Responses will vary depending on the sample chosen. Most grains are between rounded & angular, but are nearer rounded than angular).
Q2. Now relate to what we saw in the class demonstration to the grain shape.

What does the grain shape tell you about the amount of time over which the grains were transported?

Grains, originally angular, abrade (rub against) one another as they are transported and the longer the process of transportation goes on the more rounded they become.

[NOTE: This may or may not mean transport over a long distance. For example, if movement is up and down the same beach.]

Q3. Are most of the grains made of the same mineral?

What is the evidence?

Yes - on the basis of similar colour (pale or clear) and similar hardness (scratch steel).

(Most of the grains are made of the mineral quartz.)

T5. Use the water dropper bottle and ask pupils to observe. Does a small drop of water sink in or run off the surface of the rock?

What does this tell you about the rock?

Water runs off the rock surface

It is a non porous rock.

(It does not allow water to pass through it so it is an impermeable rock, although water may pass through the bed along joint planes).

Q4. Can you see any fossils in the rock?

What does this tell you about the rock?

No fossils seen, so this does not tell you very much.

Perhaps organisms (a) couldn’t live in the environment at the time the rocks formed or (b) weren’t preserved, either because their hard parts were destroyed during transportation, or they were soft bodies organisms with little chance of being fossilised.

T6. Ask pupils to complete the part of the table summarising the evidence for the sedimentary processes that probably formed the sandstone. Refer to the relevant part of the completed worksheet 2 for sites C & E. (See pupil worksheets pdf file, 348 KB)

Locality “D”

At A Warning Sign On A Track Along A Bench (A Quarry Level) On The North Western Side Of Quarry 2 (M.R. SJ 644 096) Time: 10 minutes

Locality “D”. Turn south west from locality “C” andfollow the path rising from the quarry floor. The path passes alongside the bedding planes dipping at 45º SE. Stop on the path at the warning sign. Point out the need for care close to steep slopes. Do not allow climbing on the quarry faces. Explain that there is more evidence to be investigated here that the rock is a sedimentary one and not a metamorphic “quartzite”.

500


ERC7ricksripples.jpg
Figure 4 and 5: The Sloping Bedding Plane With Ripple Marks At Locality “D”

Activity 1

Possible questions/tasks Possible answers

(words in brackets indicate need or opportunity for further teaching)

T1. Measure the dip amount and direction of this bedding plane.

TIP: Use a clipboard to get an appropriate plane surface for measurement. First use the clinometer to find the “horizontal” across the bedding plane (dip= 0 degrees), then measure the true dip at right angles to this horizontal.

▶ [WHAT TO WORK ON]:
A. According to the quarry excerpt, what mineral are most of the grains made of?
B. List every task label beginning with "T" in the quarry excerpt, each with the first sentence of its instruction.

[Collected data entries]

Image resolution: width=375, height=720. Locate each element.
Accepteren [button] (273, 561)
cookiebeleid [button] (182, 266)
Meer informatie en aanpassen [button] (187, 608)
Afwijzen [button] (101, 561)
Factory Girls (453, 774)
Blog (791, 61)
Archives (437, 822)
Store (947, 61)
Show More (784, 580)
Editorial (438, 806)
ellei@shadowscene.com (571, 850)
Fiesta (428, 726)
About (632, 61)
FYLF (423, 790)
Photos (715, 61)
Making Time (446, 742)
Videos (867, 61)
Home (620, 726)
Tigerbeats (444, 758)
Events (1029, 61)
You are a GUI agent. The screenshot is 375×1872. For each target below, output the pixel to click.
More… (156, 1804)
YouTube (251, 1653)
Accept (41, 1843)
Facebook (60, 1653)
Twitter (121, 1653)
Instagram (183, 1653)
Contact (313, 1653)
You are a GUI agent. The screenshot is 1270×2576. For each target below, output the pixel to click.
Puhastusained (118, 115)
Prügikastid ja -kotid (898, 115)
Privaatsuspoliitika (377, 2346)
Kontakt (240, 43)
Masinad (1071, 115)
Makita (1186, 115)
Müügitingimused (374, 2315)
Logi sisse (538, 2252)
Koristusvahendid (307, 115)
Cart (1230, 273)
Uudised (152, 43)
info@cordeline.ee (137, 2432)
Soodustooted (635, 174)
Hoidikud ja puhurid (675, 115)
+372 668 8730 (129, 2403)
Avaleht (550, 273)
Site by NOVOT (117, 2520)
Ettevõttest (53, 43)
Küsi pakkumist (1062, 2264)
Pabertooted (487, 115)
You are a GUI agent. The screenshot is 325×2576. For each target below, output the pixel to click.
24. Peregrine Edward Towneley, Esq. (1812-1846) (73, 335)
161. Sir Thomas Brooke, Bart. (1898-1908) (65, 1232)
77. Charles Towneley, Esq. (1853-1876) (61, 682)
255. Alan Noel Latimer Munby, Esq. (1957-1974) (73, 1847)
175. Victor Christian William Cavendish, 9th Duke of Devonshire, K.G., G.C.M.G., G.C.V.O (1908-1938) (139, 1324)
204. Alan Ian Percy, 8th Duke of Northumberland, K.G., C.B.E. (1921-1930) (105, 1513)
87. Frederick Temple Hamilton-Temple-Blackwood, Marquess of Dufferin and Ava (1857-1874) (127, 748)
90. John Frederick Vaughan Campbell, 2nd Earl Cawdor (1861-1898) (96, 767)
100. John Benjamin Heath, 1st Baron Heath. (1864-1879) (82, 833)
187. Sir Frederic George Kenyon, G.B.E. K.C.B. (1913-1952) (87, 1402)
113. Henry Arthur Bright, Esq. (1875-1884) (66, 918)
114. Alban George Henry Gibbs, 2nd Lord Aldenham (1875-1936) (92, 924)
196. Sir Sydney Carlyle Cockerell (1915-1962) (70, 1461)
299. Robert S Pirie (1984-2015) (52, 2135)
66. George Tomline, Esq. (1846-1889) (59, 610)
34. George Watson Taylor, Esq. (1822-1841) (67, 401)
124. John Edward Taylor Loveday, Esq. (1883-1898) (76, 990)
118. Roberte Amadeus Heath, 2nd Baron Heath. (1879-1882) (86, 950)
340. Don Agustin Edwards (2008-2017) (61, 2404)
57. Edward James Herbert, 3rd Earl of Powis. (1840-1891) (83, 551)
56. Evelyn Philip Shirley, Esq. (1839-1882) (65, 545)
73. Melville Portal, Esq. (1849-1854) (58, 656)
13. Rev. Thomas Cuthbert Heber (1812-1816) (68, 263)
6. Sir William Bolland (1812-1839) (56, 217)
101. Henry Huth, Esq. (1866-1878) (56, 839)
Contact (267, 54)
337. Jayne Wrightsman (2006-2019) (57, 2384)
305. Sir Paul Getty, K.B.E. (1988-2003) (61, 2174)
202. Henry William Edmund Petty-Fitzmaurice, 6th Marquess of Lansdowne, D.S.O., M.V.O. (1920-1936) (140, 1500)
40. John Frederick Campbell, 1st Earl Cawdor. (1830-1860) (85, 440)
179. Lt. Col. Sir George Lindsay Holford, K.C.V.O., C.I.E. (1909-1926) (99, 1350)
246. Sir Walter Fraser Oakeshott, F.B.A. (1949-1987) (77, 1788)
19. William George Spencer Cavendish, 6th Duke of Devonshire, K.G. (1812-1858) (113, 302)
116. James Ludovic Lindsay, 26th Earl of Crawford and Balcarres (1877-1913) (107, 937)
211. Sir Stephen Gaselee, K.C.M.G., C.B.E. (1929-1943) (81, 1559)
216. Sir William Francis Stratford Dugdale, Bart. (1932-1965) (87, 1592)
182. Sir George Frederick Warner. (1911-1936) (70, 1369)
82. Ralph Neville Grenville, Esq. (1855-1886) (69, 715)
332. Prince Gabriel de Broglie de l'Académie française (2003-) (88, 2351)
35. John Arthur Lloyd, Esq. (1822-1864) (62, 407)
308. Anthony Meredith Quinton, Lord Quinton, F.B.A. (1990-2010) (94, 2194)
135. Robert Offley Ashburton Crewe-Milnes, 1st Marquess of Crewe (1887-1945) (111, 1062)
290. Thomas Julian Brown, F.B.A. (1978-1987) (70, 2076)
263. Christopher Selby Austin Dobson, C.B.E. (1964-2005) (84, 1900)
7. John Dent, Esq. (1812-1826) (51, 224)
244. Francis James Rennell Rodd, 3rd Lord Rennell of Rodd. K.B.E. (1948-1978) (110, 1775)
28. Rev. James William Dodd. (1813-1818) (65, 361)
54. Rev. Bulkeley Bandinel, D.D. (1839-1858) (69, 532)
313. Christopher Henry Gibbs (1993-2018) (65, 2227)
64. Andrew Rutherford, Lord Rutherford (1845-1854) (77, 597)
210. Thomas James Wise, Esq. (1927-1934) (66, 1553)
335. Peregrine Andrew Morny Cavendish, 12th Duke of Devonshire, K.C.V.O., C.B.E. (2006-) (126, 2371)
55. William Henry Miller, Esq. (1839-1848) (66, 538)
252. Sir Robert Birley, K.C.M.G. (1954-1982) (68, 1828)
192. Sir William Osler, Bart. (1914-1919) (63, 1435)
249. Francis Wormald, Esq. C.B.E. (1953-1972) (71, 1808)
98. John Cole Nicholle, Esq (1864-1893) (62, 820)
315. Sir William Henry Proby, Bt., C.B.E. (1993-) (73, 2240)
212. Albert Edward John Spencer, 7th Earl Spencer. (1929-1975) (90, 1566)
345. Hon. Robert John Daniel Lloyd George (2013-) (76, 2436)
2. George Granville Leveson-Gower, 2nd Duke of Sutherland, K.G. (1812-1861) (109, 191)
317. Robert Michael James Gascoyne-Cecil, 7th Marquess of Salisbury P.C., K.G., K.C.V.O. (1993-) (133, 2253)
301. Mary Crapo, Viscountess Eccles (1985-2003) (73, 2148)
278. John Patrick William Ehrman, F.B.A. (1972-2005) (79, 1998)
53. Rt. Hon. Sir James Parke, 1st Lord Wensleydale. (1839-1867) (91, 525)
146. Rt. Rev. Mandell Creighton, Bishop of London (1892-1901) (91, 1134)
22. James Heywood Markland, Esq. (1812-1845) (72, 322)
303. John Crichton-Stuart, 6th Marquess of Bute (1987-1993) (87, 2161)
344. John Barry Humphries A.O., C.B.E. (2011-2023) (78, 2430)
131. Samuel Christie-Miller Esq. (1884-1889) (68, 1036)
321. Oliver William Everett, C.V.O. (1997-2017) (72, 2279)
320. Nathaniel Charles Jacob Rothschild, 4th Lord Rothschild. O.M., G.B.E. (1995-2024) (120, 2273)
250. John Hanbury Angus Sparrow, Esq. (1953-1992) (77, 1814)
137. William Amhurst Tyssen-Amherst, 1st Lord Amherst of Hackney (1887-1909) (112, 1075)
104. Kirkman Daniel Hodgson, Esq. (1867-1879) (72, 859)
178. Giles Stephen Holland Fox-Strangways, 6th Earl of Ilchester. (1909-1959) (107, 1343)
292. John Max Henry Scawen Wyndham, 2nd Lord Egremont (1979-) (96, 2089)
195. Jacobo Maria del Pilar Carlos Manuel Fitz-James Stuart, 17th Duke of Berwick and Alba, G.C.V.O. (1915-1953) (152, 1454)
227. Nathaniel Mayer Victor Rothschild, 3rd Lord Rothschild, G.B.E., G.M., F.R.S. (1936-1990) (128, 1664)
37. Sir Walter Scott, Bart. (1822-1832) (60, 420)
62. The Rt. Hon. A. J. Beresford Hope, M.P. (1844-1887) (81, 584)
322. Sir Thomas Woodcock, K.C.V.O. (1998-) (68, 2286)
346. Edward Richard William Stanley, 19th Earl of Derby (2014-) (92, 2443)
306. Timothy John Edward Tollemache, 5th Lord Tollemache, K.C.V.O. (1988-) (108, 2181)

▶ [PROBLEM SOLUTIONS]:
A. Quartz

B.
- T5: Use the water dropper bottle and ask pupils to observe.
- T6: Ask pupils to complete the part of the table summarising the evidence for the sedimentary processes that probably formed the sandstone.
- T1: Measure the dip amount and direction of this bedding plane.